I would like to have pytorch code call a subroutine that takes uses DLPack, such that the subroutine is generic across frameworks. However, I noticed that the interface provided by DLPack allows compliant interfaces to output only DLManagedTensor, not DLTensor, requiring the consumer subroutine to take ownership of the input. Indeed, the documentation says: "The consumer must transer ownership of the DLManangedTensor from the capsule to its own object."

This is no good if you want the input tensor to continue to be used after the subroutine. Here is a small example to describe what I want to do:

my_model = Model()
output = my_model(input)
result = foreign_library.function_accepting_dl_tensor(output.detach())
print(output) # Accessing deleted memory

Is DLPack just no good for this use case? __dlpack__() outputs a DLManagedTensor (well, a capsule refering to a DLManagedTensor), which forces the consumer to take ownership (i.e., it implements what C++ programmers call "move semantics").
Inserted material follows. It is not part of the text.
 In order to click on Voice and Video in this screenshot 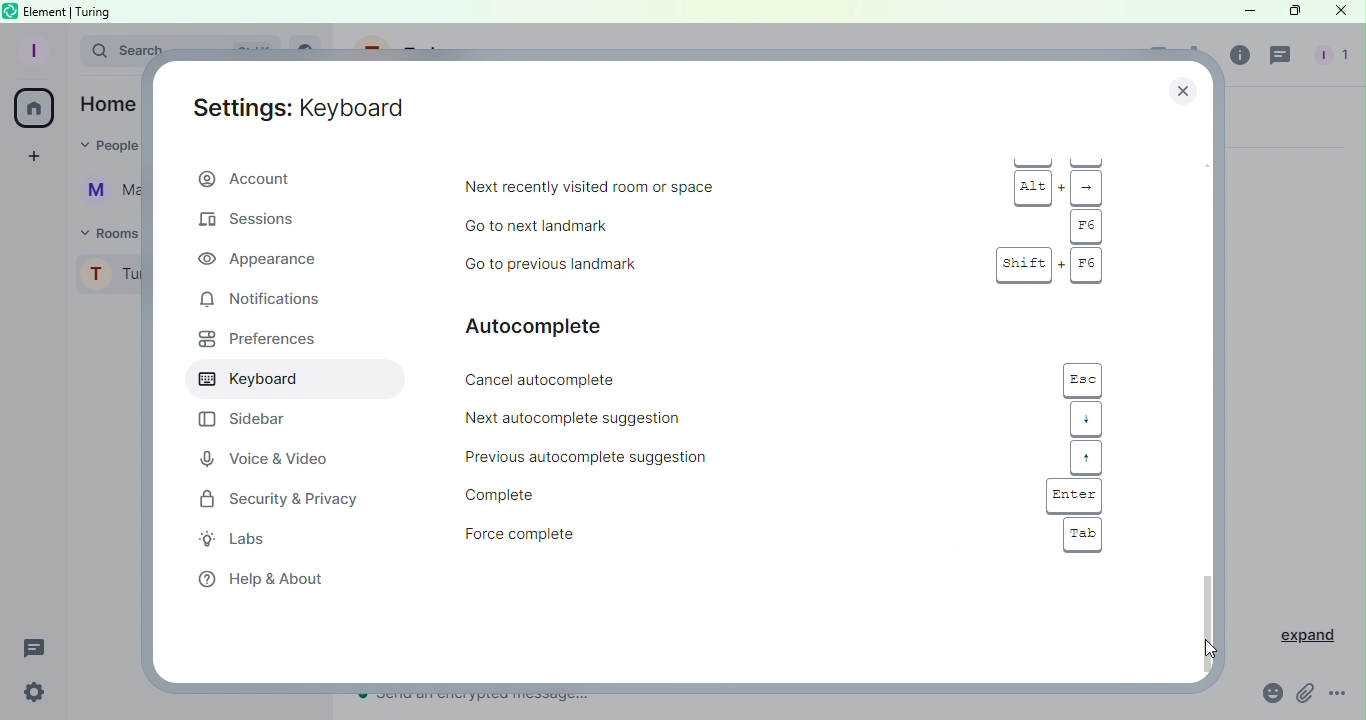, I will do `click(263, 458)`.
I suppose one work around might be:

my_model = Model()
output = my_model(input)
output_managed_tensor = output.detach().__dlpack__()
result = foreign_library.function_accepting_dl_tensor(output_managed_tensor)
output2 = torch.from_dlpack(output_managed_tensor)
print(output2) # No longer accessing deleted memory

However, this causes the chain of deleters (the deleter function pointer has to call the original function pointer) to grow every time this rigamarole happens, so it seems very non ideal.

Is there basically no way to access just a DLTensor instead of a DLManagedTensor if I want reference semantics instead of move semantics?

Mildly curious if you encountered this in your nanobind project's ndarray implementation and have any thoughts you'd be willing to share @wjakob.

It is possible for the tensor continue to be shared, the mechanism is that making DLTensor export incref the tensor, and have DLManagedTensor's deleter decref the reference counter, rather than perform the deletion. I believe that was also the common implementation of many framework integration already

We have developed a way to share the DLPack tensor without following the stringent requirements placed by the DLPack protocol. We term the new protocol as the "producer only DLPack" protocol. You can read it in our arxiv paper (https://arxiv.org/pdf/2404.04118): Section IV-A.

Is this something, you were looking for?